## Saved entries
══════════

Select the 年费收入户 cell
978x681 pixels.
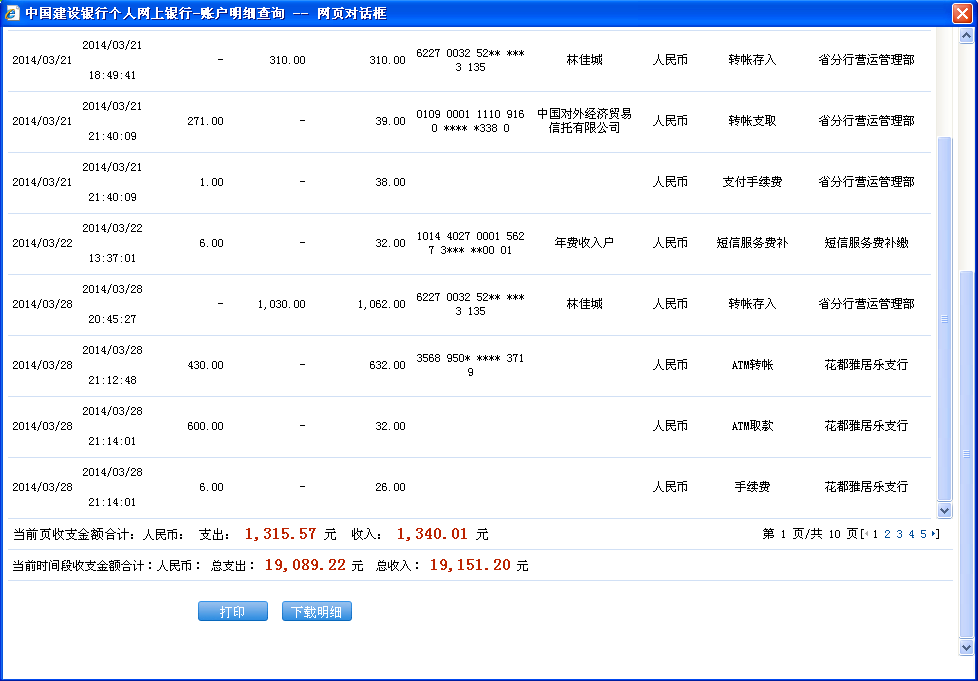[584, 243]
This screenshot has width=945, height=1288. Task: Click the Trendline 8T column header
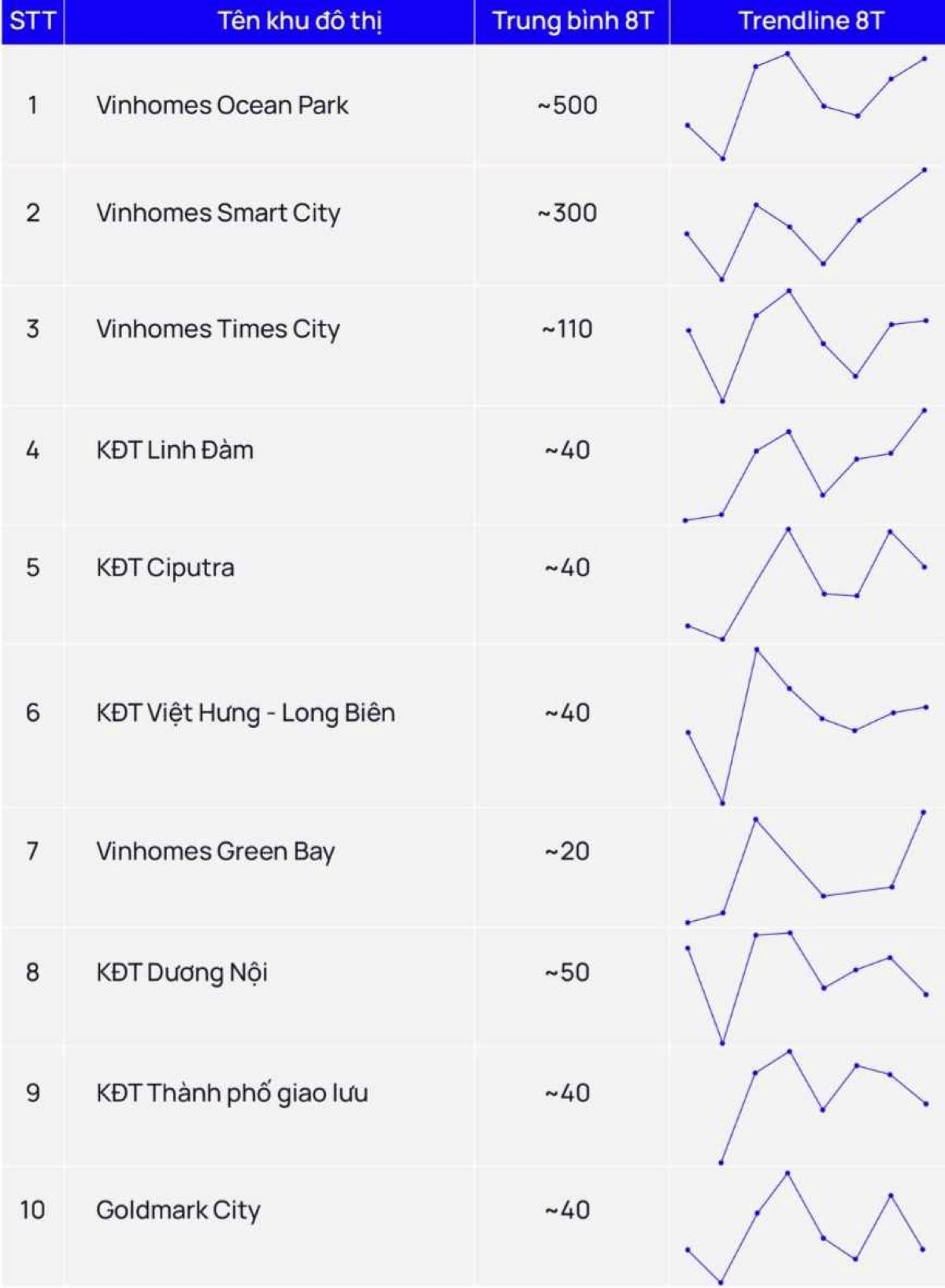pyautogui.click(x=810, y=20)
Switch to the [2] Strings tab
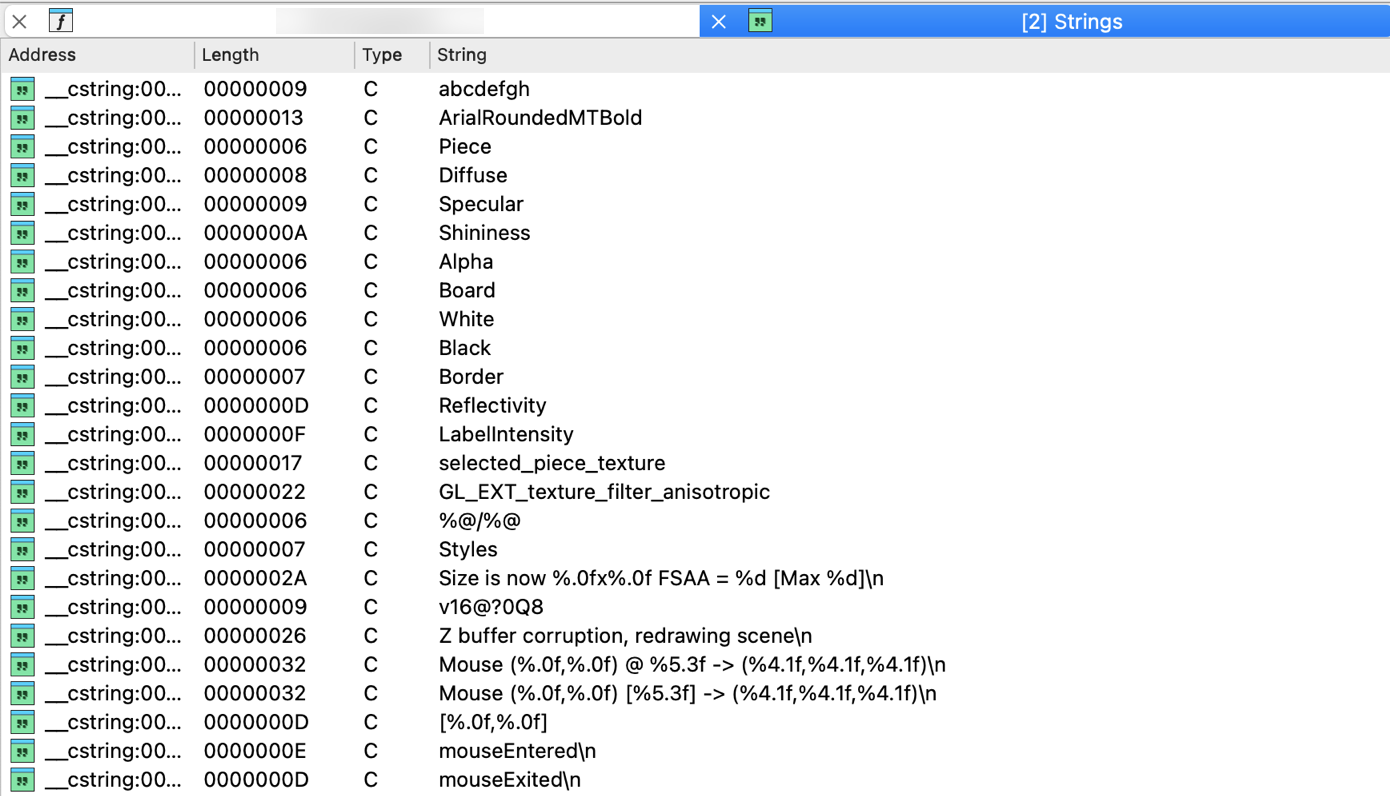The width and height of the screenshot is (1390, 796). (1071, 21)
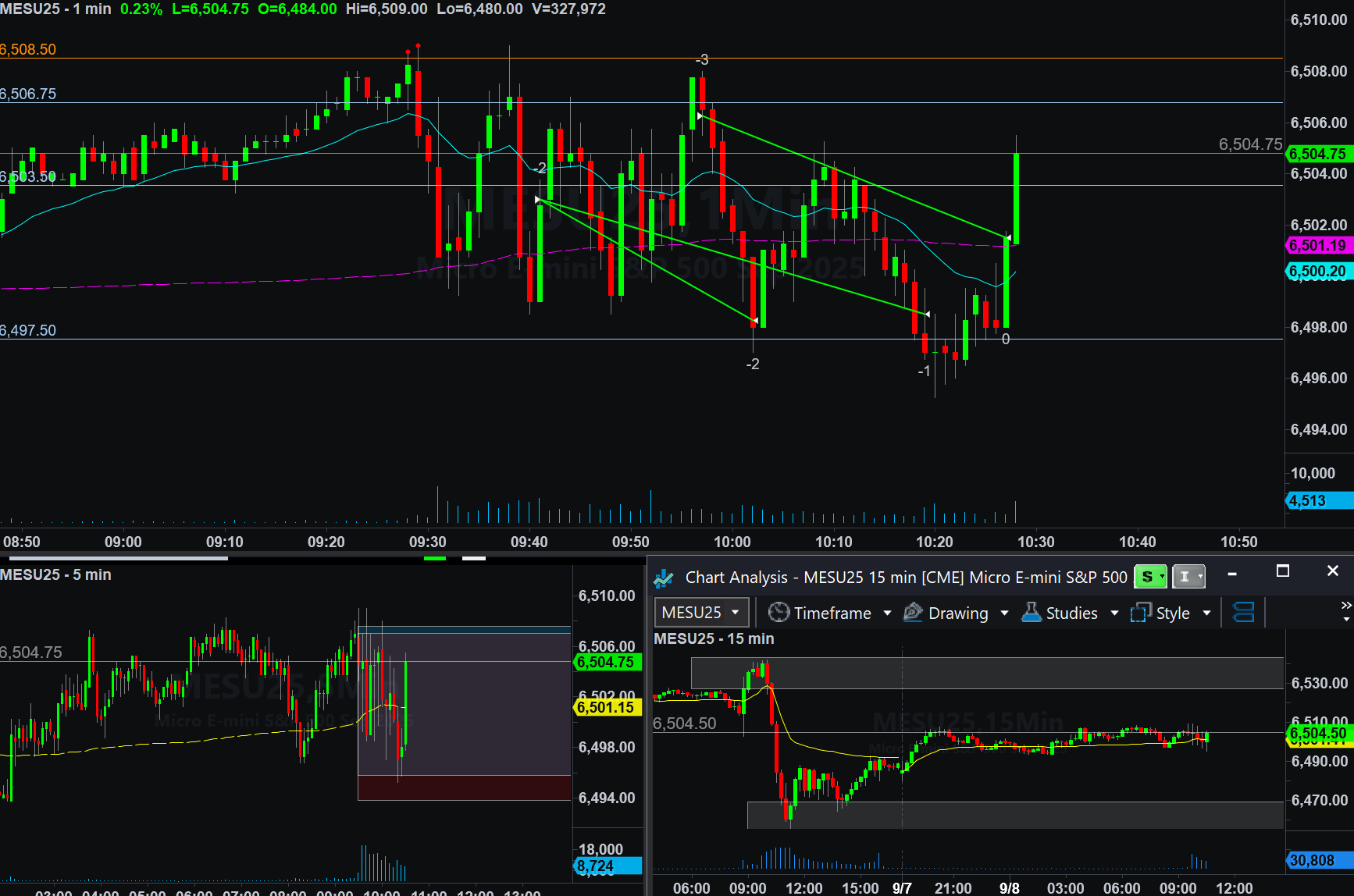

══════════

## TASK DESCRIPTION
Output the entries above exactly as given, but strip out the pictures.

## YOUR SOLUTION
Select the 年费收入户 cell
978x681 pixels.
[584, 243]
This screenshot has width=945, height=1288. Task: Click the Trendline 8T column header
pyautogui.click(x=810, y=20)
Switch to the [2] Strings tab
The width and height of the screenshot is (1390, 796). (1071, 21)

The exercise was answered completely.